▸ **WORK TASK**
The records below are split into lines. How many of those lines contain the string "agent"? Reply with the number only.

──────── EXTRACTED INFORMATION

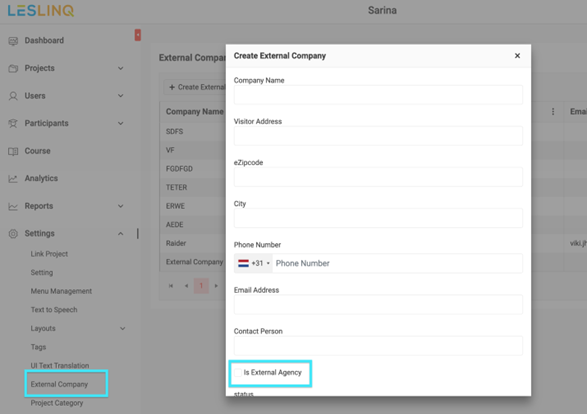Image resolution: width=587 pixels, height=414 pixels.
Task: Open Menu Management settings item
Action: pos(61,291)
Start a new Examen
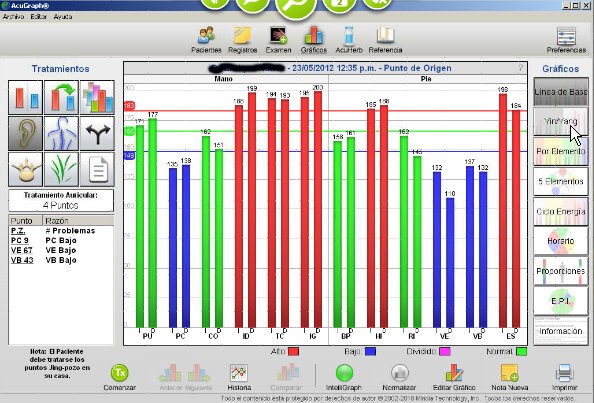Screen dimensions: 594x403 (278, 36)
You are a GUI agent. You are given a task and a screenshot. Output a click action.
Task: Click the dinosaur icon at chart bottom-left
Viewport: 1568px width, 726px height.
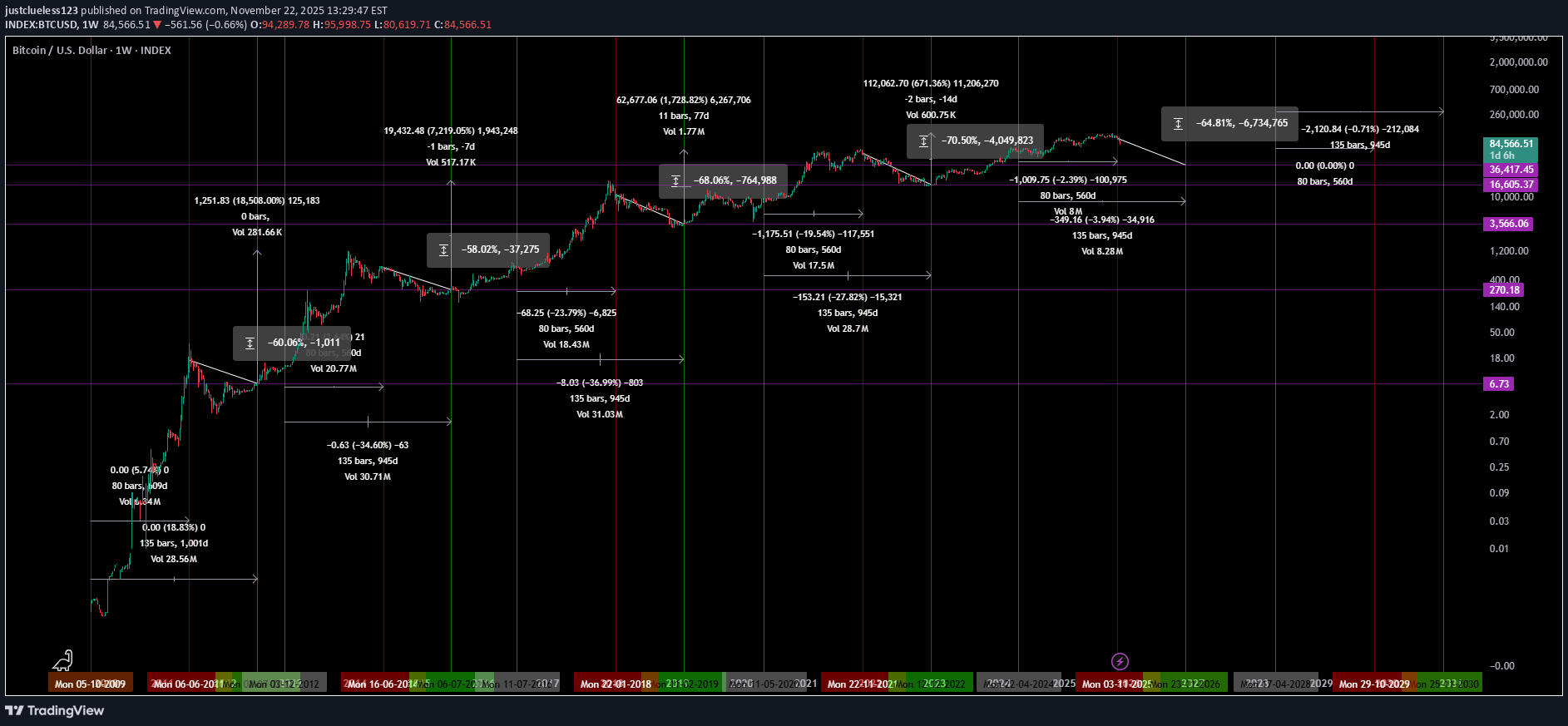click(x=63, y=661)
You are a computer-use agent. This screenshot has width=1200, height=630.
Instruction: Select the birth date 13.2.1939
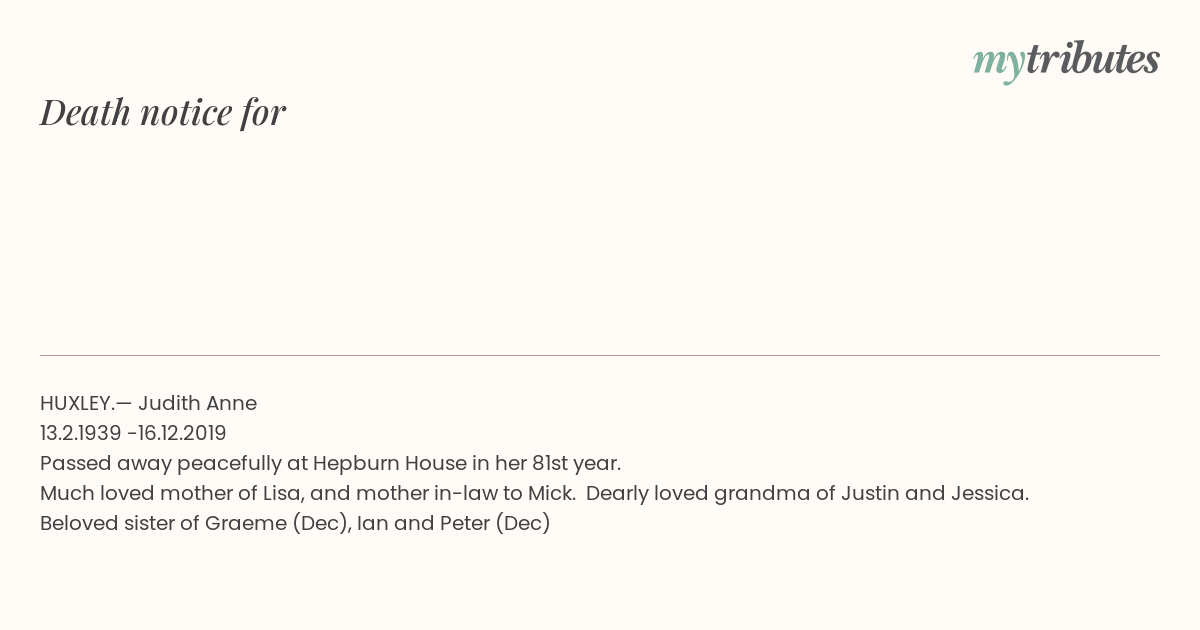click(81, 433)
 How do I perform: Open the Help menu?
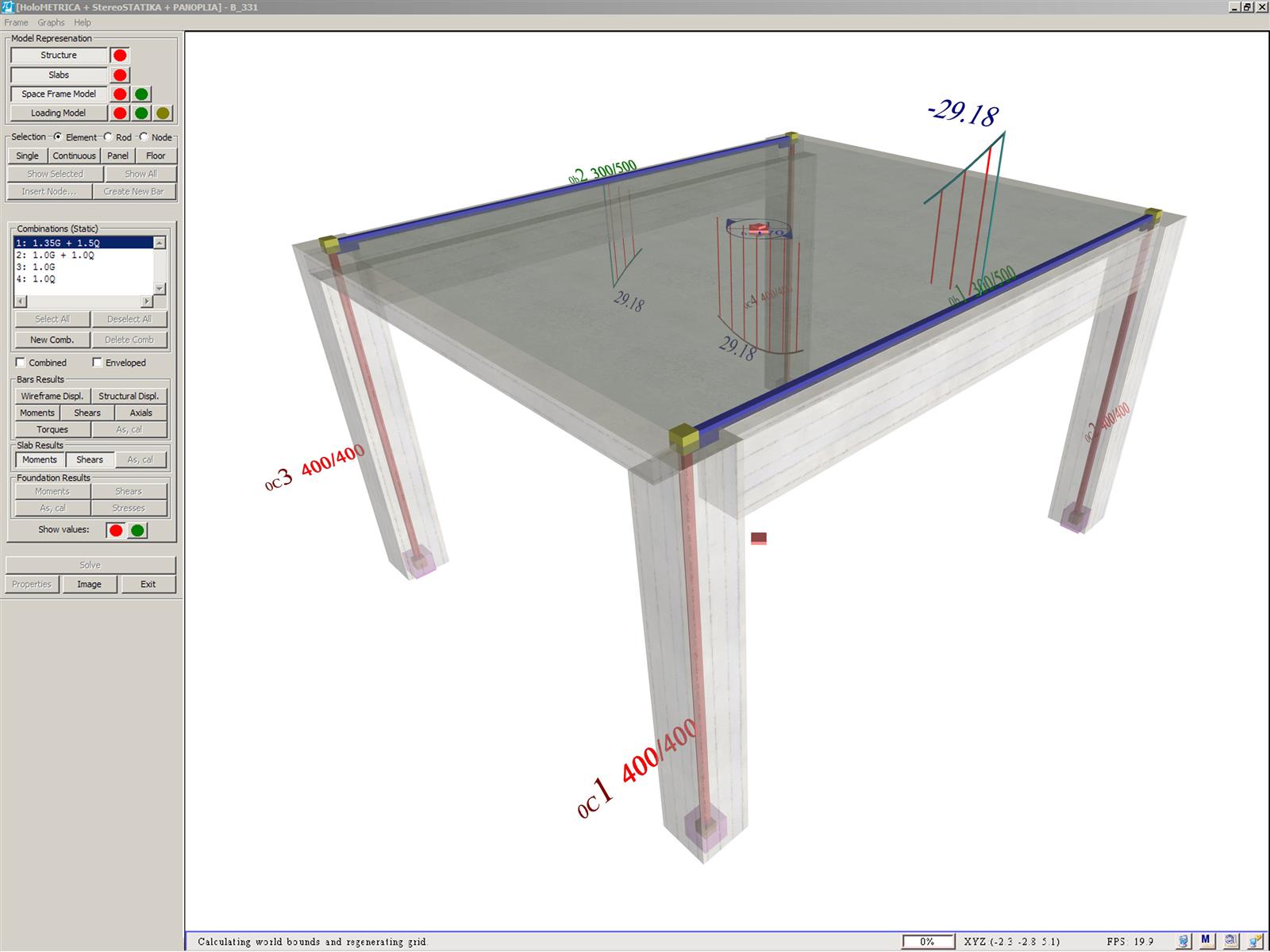pos(83,23)
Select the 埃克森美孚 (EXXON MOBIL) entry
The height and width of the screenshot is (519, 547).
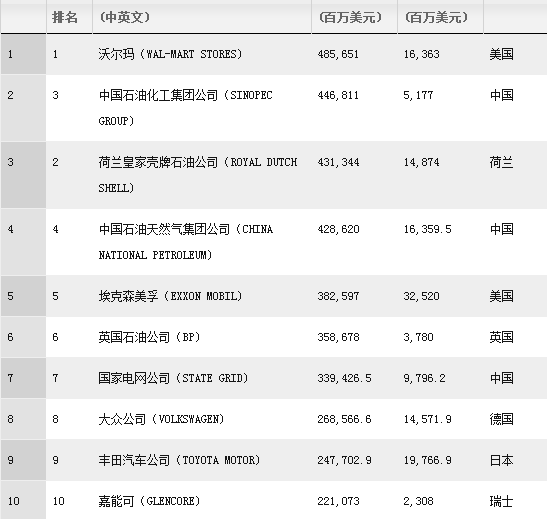point(170,296)

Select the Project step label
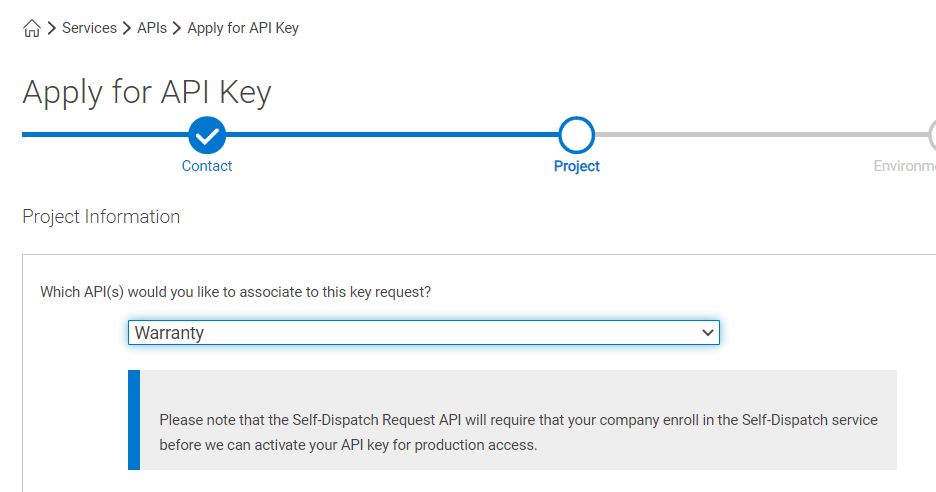click(x=577, y=166)
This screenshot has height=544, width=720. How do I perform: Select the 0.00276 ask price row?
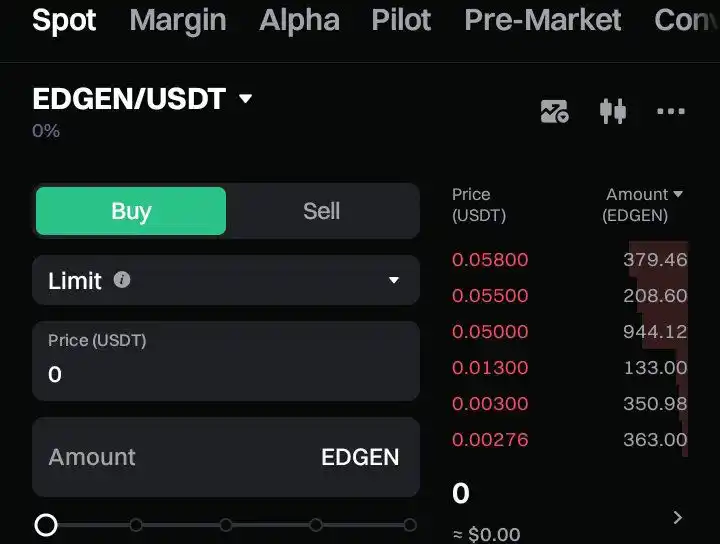(569, 440)
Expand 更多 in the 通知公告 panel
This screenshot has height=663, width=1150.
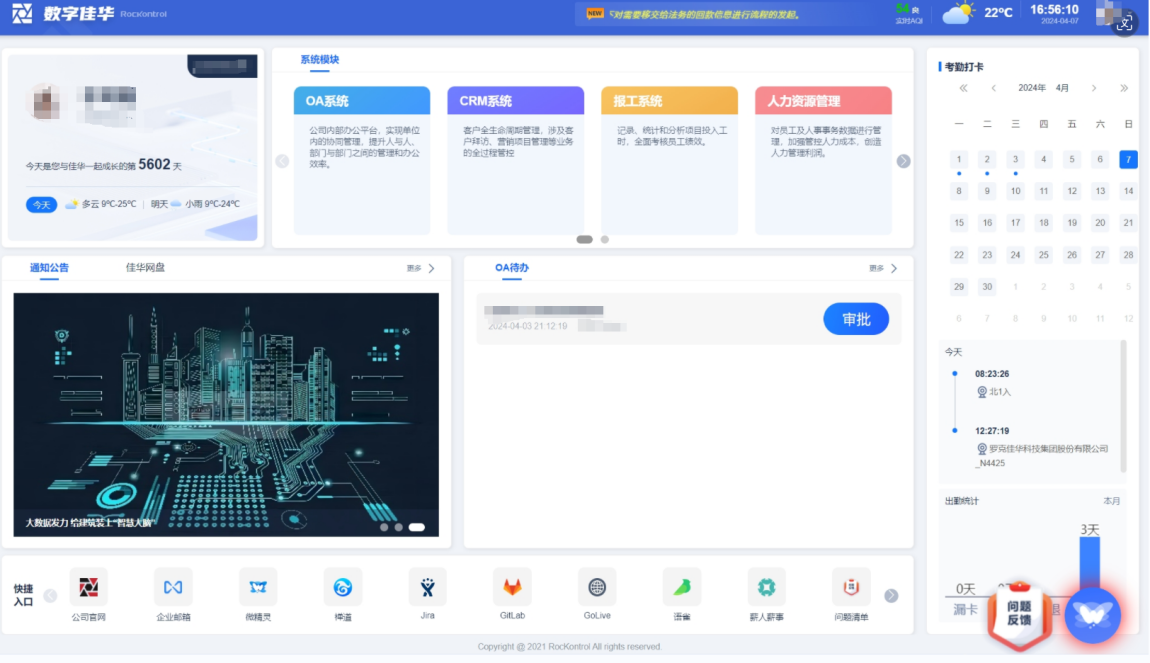pyautogui.click(x=421, y=268)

────────────────

▸ **RESULT**
2